▶ [Entries on item positions]
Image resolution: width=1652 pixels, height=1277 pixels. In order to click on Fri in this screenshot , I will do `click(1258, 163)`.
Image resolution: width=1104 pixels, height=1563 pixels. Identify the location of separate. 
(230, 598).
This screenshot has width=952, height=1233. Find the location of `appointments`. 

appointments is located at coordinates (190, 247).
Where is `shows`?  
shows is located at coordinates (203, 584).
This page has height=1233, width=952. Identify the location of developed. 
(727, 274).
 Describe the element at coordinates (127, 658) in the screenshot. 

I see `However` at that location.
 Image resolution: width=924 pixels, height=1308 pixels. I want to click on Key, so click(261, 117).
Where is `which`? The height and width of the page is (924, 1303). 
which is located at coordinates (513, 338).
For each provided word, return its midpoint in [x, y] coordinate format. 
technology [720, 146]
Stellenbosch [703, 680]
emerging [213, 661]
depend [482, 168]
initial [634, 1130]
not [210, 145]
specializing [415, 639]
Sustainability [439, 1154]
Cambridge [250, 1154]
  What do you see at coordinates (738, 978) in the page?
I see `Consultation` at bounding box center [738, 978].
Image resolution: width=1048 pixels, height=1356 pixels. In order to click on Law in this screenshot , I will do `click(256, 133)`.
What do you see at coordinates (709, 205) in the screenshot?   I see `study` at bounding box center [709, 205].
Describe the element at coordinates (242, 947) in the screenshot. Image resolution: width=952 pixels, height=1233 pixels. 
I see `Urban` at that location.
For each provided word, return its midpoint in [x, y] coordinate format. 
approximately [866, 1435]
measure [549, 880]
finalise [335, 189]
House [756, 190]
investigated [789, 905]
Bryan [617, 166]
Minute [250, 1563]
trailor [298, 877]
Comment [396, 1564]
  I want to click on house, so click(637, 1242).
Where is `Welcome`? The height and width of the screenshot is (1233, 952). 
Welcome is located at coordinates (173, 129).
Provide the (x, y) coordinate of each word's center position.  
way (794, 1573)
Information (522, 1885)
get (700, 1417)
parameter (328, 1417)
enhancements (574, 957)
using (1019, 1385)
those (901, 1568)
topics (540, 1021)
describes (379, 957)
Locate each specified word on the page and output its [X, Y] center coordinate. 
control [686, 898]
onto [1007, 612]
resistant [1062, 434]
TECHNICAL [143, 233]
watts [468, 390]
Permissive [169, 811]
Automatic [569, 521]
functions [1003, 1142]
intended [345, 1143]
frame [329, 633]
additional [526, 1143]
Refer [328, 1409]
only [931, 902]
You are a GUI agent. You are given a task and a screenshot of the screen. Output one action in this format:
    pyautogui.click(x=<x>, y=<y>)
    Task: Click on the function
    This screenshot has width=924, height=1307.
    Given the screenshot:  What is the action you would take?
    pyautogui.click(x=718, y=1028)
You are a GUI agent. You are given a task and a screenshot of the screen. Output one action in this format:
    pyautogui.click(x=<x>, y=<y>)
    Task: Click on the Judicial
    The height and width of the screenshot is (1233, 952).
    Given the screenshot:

▶ [What this task involves]
Copy the lines of the material above word for word, from its first line through the line containing "Image resolution: width=924", with both of those lines included.

▶ [Finished exercise]
Image resolution: width=1652 pixels, height=1277 pixels. In order to click on Fri in this screenshot , I will do `click(1258, 163)`.
Image resolution: width=1104 pixels, height=1563 pixels. Identify the location of separate. 
(230, 598).
This screenshot has width=952, height=1233. Find the location of `appointments`. 

appointments is located at coordinates (190, 247).
Where is `shows`?  
shows is located at coordinates (203, 584).
This page has height=1233, width=952. Identify the location of developed. 
(727, 274).
 Describe the element at coordinates (127, 658) in the screenshot. 

I see `However` at that location.
 Image resolution: width=924 pixels, height=1308 pixels. I want to click on Key, so click(261, 117).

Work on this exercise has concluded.